これだけ資源が上ってるのに、上げ潮路線は無理かな。
学者の皆さんにも、待ちに待った議事録でしょうね。米国並に5年にしてしまうと、再任された審議委員にはちょっと辛いでしょうから、当分、10年後なんでしょうね。
>>osomeさん
それそれw >>本石町日記さん 実録 顔文字解説「日本銀行」 政策決定会合編とか。ウケると思うな。 あと、やる男が解説する日本銀行政策決定会合とか。 企画をあげてみませんか?w >>パットメセニーさん ( ノД`)シクシク…
もうこれは,NY連銀に出向中の日銀の中の人に英訳してもらうしかないですね。海の向こうの部署でもまわし読みかもしれません。あるいは,尾身大臣の私設秘書で英語が堪能な…(以下略)の方に翻訳料を払っても英訳を進めたいですね。
栗本センセー、質問のレベルが議員並み。ああ政務次官でしたか。失礼。
A-さん、どうもです。引き続き構造改革路線のようです。もっとも景気は逆風が強まる公算が大きいですが。
30兆円さん、どうもです。5年が望ましいですが、審議委員が再任を意識する可能性があるようです。 飛車さん、どうもです。ハードル高い企画ですが、まあ何とかやれるかどうか考えてみます。 EURO SELLERさん、どうもです。尾身さんの部分の英訳は国益の面ではまずいかもしれません(苦笑)。 通りすがりさん、どうもです。栗本氏、いろいろ質問してますね。聞くのはいいですが、あまり聞くとボートメンバーの質問時間が削られるんじゃないか、と思ったりします。

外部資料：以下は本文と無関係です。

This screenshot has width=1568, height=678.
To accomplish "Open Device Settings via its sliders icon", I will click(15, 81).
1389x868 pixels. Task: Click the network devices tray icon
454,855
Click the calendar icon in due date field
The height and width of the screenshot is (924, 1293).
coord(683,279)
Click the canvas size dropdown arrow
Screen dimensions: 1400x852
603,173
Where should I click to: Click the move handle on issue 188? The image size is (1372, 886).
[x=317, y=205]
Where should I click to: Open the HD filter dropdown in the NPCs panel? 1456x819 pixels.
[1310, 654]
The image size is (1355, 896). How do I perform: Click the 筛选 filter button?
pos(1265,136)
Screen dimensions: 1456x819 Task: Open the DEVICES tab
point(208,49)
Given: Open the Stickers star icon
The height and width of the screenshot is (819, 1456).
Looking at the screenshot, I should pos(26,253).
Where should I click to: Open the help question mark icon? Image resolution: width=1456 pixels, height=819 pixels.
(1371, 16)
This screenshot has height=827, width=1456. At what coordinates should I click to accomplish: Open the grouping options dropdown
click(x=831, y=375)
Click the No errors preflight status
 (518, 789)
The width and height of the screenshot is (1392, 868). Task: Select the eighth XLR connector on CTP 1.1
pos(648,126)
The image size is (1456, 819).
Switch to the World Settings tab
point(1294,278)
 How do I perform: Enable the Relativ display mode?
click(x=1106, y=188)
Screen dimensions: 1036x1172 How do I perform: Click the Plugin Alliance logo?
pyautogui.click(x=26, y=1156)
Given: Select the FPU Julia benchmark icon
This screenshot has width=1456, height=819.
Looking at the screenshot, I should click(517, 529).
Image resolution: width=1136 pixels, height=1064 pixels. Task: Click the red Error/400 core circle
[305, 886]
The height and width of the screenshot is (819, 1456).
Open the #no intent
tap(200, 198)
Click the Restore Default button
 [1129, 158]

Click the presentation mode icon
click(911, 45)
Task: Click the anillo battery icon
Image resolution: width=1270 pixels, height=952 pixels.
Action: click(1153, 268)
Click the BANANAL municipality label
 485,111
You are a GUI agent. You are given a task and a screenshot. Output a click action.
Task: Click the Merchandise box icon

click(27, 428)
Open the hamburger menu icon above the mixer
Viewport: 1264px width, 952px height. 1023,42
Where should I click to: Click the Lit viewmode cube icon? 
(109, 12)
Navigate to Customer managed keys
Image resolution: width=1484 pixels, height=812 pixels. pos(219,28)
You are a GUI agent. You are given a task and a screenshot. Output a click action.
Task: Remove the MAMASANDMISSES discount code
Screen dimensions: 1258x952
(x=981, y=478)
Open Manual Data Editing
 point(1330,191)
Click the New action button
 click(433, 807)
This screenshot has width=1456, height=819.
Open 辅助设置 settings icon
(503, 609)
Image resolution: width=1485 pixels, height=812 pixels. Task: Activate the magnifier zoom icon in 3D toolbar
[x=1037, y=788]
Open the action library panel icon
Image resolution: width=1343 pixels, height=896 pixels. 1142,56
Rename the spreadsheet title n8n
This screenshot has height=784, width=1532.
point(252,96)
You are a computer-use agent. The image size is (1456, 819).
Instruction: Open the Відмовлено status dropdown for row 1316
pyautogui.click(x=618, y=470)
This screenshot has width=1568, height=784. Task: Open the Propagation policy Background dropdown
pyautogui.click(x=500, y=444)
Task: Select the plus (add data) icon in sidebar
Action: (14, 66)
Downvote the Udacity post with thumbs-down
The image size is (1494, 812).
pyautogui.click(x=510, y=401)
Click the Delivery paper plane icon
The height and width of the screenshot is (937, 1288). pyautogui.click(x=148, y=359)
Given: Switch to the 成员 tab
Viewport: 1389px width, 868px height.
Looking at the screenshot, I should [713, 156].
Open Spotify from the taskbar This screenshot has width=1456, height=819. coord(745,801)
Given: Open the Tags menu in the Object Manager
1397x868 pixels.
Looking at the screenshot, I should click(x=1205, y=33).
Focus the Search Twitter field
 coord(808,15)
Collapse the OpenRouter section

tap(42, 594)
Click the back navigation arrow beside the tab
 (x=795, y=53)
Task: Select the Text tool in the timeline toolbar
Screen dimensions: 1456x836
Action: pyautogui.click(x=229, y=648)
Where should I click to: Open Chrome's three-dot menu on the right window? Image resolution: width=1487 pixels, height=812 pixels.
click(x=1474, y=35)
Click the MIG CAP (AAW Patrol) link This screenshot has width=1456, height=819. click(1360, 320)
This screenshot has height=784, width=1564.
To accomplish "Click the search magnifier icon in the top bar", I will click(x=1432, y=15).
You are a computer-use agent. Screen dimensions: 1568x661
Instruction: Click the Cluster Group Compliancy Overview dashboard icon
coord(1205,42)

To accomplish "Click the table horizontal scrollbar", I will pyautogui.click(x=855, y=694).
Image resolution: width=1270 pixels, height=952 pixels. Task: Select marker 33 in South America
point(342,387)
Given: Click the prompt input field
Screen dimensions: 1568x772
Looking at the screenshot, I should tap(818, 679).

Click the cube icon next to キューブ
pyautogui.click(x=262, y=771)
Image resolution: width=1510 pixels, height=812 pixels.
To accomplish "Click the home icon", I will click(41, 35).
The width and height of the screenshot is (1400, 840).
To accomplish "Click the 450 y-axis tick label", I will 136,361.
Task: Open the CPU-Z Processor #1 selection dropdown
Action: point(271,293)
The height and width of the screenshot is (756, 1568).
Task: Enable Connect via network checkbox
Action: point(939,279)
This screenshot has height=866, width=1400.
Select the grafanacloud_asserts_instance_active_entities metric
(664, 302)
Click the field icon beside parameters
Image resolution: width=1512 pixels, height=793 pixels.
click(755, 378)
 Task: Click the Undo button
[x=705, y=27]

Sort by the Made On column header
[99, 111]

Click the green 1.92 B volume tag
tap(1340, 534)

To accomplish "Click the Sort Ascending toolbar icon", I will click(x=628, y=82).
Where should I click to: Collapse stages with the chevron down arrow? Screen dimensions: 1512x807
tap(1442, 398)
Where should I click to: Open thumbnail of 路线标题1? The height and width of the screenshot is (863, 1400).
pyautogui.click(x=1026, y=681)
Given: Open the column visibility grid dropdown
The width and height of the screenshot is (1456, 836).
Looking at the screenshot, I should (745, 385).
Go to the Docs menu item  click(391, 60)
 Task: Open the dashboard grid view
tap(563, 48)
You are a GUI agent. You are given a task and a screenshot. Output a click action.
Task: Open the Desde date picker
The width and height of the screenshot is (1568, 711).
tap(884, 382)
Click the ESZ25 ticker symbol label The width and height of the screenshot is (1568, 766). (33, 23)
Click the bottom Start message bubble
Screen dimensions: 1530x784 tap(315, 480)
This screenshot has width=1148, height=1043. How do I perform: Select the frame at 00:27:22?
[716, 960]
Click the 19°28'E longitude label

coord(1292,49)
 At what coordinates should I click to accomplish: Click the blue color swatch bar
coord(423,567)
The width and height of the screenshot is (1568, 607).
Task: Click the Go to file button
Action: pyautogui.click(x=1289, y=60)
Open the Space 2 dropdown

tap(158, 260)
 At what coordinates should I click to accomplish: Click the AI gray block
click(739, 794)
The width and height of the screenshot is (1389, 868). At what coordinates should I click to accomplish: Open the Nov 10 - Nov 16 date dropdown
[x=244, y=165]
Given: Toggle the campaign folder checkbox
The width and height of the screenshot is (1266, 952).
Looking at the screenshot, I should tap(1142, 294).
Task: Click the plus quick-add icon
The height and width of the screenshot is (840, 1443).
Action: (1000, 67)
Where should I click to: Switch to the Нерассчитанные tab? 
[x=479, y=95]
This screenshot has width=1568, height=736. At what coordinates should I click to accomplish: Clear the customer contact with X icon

画像から文字を起こすツールをTBで紹介しておきますね。
EURO SELLERさん、どうもです。これは助かります。ありがとうございました。参考にします。
うーんいいですね、委員同士の乱闘がそのまま伝わる。「てめーは経済わかってねー」とか発言を期待してます。
まーBOJウオッチャーだのにとっては死活問題ですが。でも政策的な影響がなくなってというとことで、米国外交文書とように、あの時世界はみたいな乗りですかね。
かるパースさん、どうもです。かなり激しい論戦があった会合もあるやに聞いておりますので、今後の公開が楽しみです。